Transcriptional response to standard AML drugs identifies synergistic combinations

Unlike genomic alterations, gene expression profiles have not been widely used to refine cancer therapies. We analyzed transcriptional changes in acute myeloid leukemia (AML) cell lines in response to standard first-line AML drugs cytarabine and daunorubicin by means of RNA sequencing. Those changes were highly cell- and treatment-specific. By comparing the changes unique to treatment-sensitive and treatment-resistant AML cells, we enriched for treatment-relevant genes. Those genes were associated with drug response-specific pathways, including calcium ion-dependent exocytosis and chromatin remodeling. Pharmacological mimicking of those changes using EGFR and MEK inhibitors enhanced the response to daunorubicin with minimum standalone cytotoxicity. The synergistic response was observed even in the cell lines beyond those used for the discovery, including a primary AML sample. Additionally, publicly available cytotoxicity data confirmed the synergistic effect of EGFR inhibitors in combination with daunorubicin in all 60 investigated cancer cell lines.

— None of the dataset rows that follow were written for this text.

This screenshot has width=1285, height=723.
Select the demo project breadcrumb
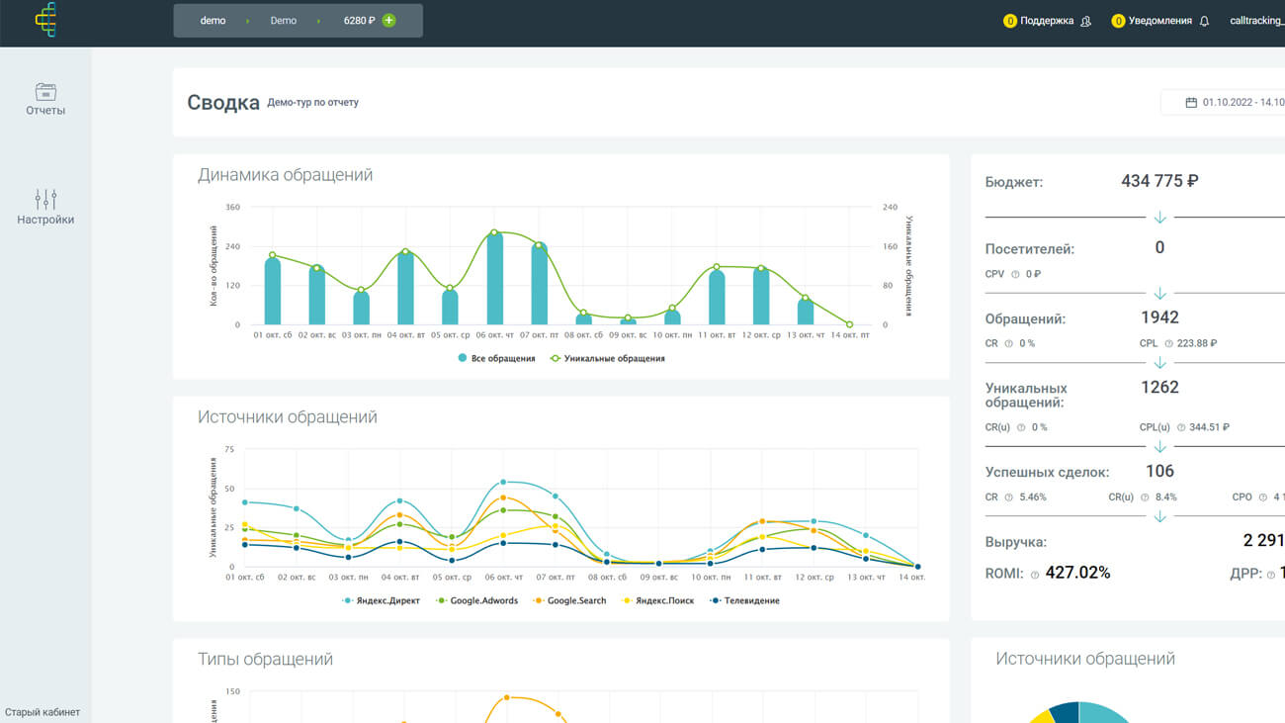tap(213, 21)
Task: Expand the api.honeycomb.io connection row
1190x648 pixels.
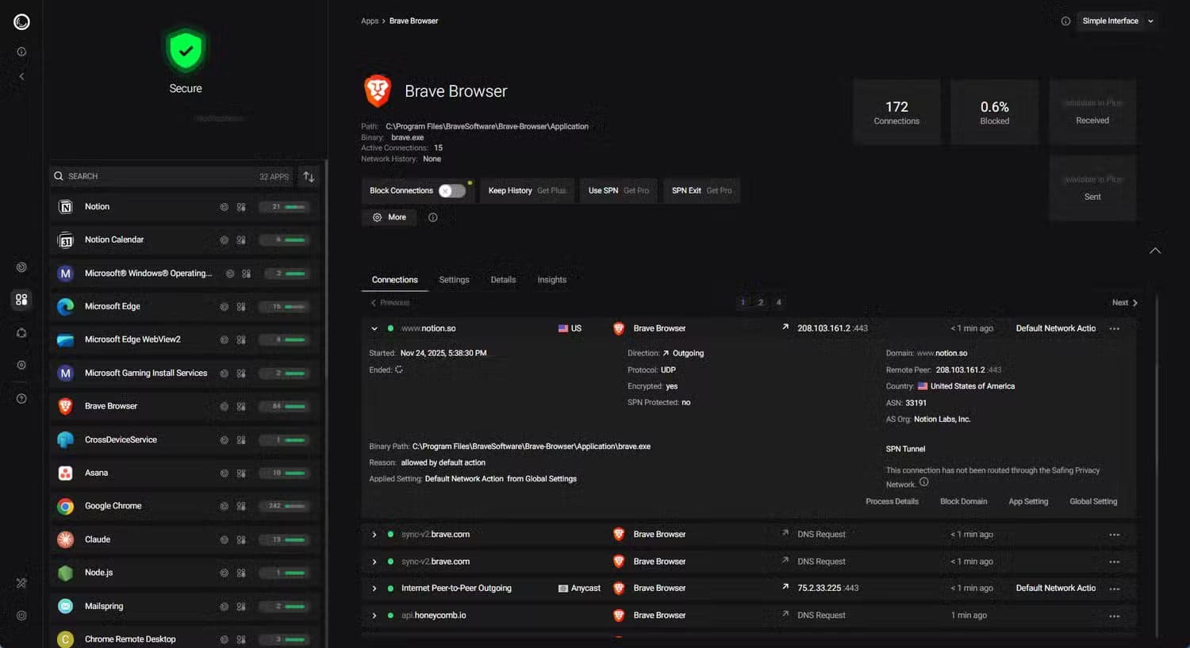Action: [x=374, y=615]
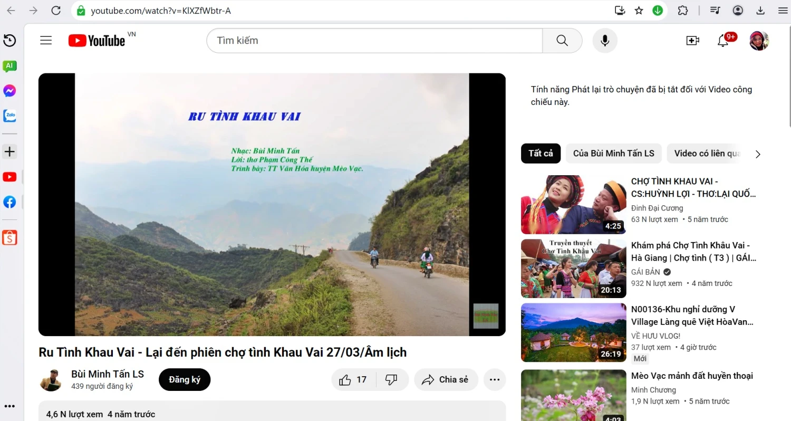Screen dimensions: 791x421
Task: Select the "Tất cả" filter chip
Action: [x=541, y=154]
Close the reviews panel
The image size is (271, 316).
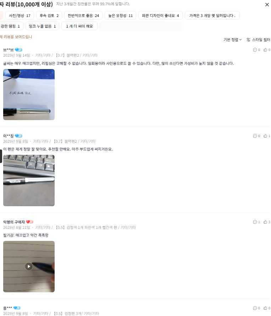click(267, 5)
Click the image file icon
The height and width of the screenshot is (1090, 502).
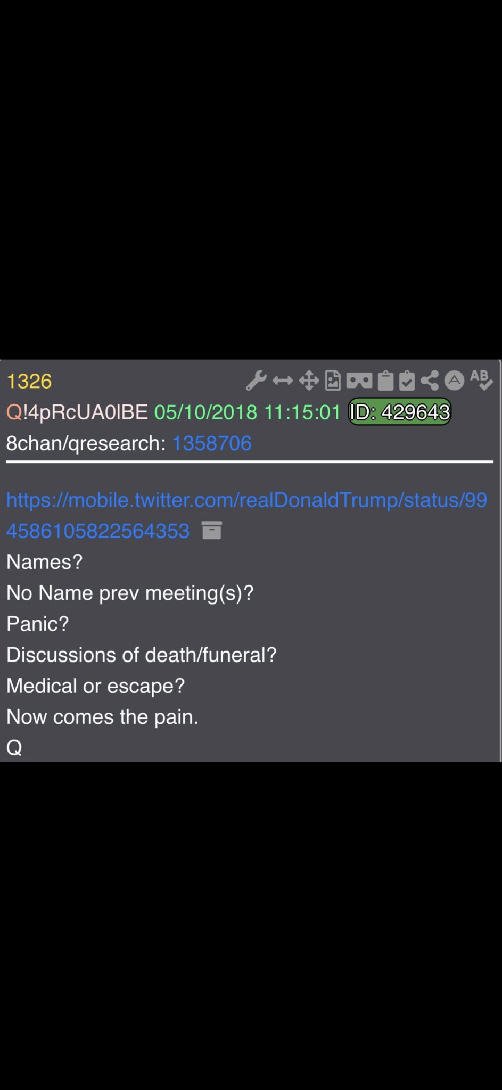333,381
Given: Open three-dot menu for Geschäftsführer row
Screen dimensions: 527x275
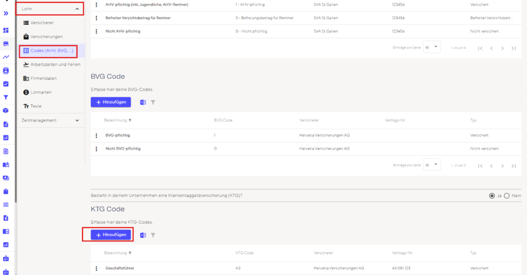Looking at the screenshot, I should 96,268.
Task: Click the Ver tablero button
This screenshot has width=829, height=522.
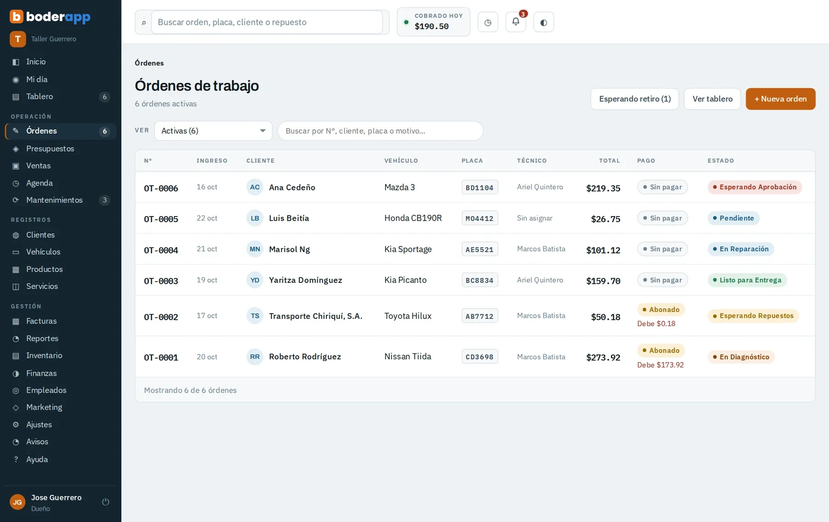Action: (712, 99)
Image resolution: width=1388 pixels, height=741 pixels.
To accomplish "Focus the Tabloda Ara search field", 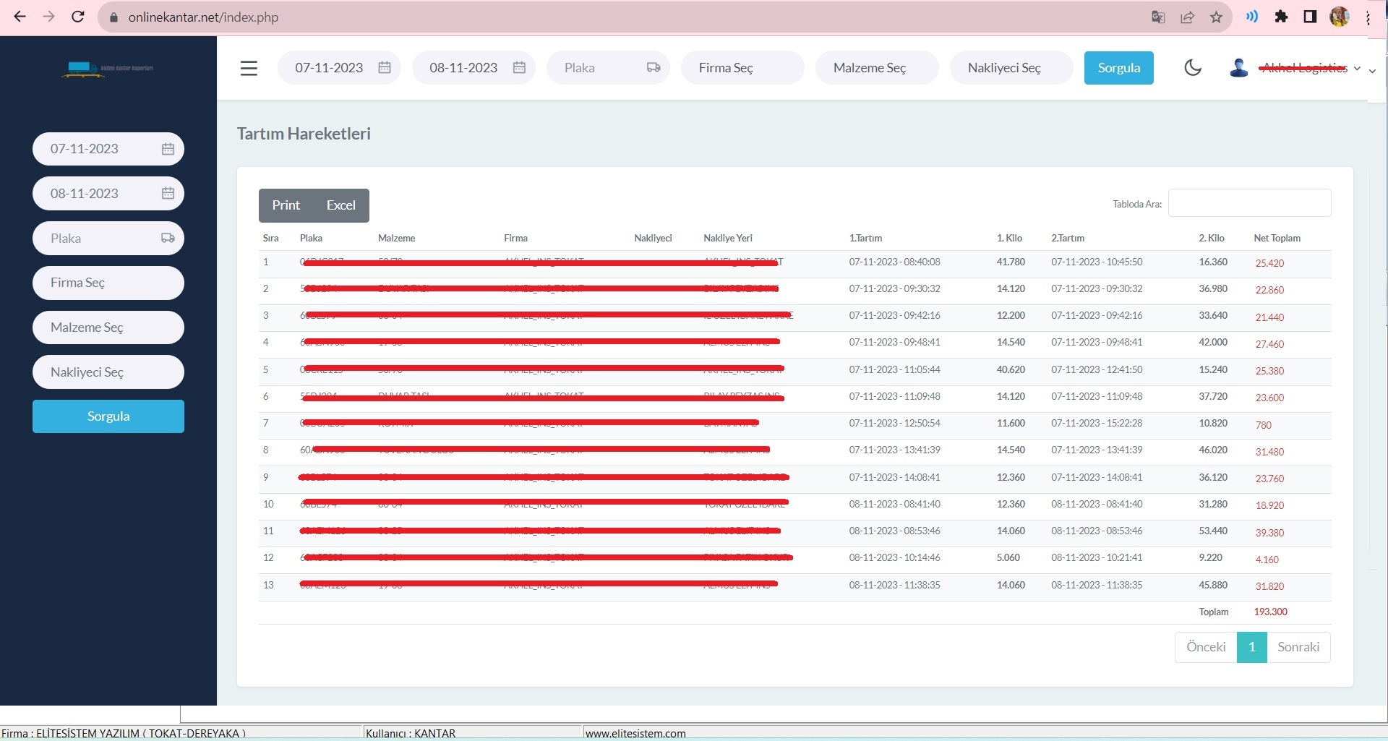I will (x=1249, y=203).
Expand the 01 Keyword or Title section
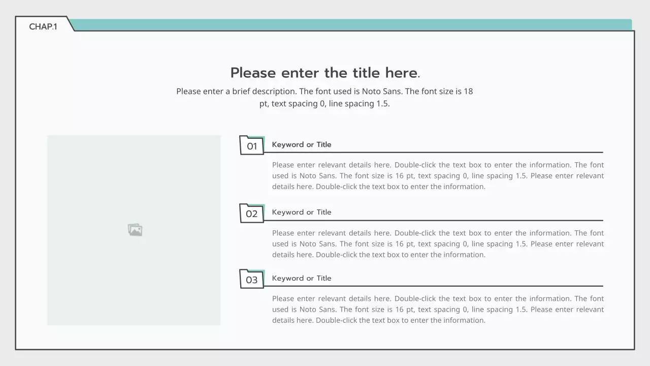The width and height of the screenshot is (650, 366). 301,144
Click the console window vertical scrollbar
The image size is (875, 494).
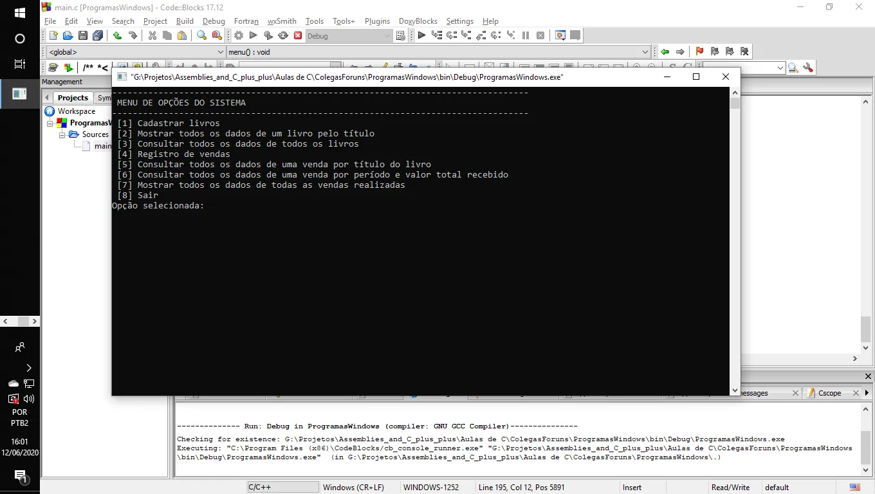[x=735, y=244]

In conclusion, we demonstrate the utility of treatment-evoked gene expression changes to formulate rational drug combinations. This approach could improve the standard AML therapy, especially in older patients. Overall design: RNA-Seq-based gene expression profiling of 3 AML cell lines (HL60, MOLM13, and OCIAML3) after treatment with DMSO, Cytarabine (0.1 µM), Daunorubicin (0.02 µM), and the combination of Cytarabine and Daunorubicin using 3 biological replicates.